Impact: Sandbox may remain allocated in your Daytona account.
Solution: Manually delete orphaned sandboxes via the Daytona Dashboard or API.
Overhead
- Sandbox creation: ~2-5 seconds
- Script upload: Less than 1 second
- Execution: Depends on agent (5-30 seconds typical)
- Artifact retrieval: Less than 1 second
- Cleanup: ~1-2 seconds
Total overhead: ~4-8 seconds per agent
Parallelization
Daytona sandboxes run independently, enabling true parallel execution:
# All 5 agents run simultaneously
results = run_all_candidates_in_daytona(candidates, objective, artifacts_dir)
This is much faster than sequential local execution.
Best Practices
Always provide timeouts
Set reasonable timeouts to prevent hanging sandboxes:sandbox.process.exec(cmd, timeout=60)

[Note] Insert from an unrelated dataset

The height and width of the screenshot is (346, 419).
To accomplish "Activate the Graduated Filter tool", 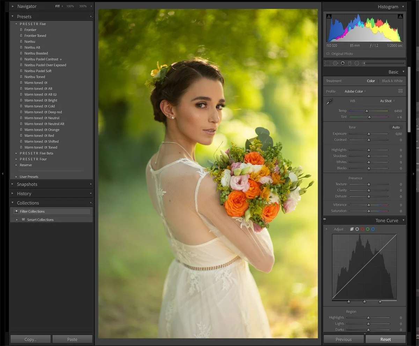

Handle cleanup failures gracefully
Cleanup failures shouldn’t crash your application:try:
daytona.delete(sandbox)
except Exception as e:
log(f"Cleanup warning: {e}")
Use descriptive sandbox names
Include candidate ID and timestamp for debugging:sandbox_name = f"forge-{candidate_id}-{timestamp}"
Monitor resource usage
Check your Daytona dashboard for active sandboxes and resource consumption.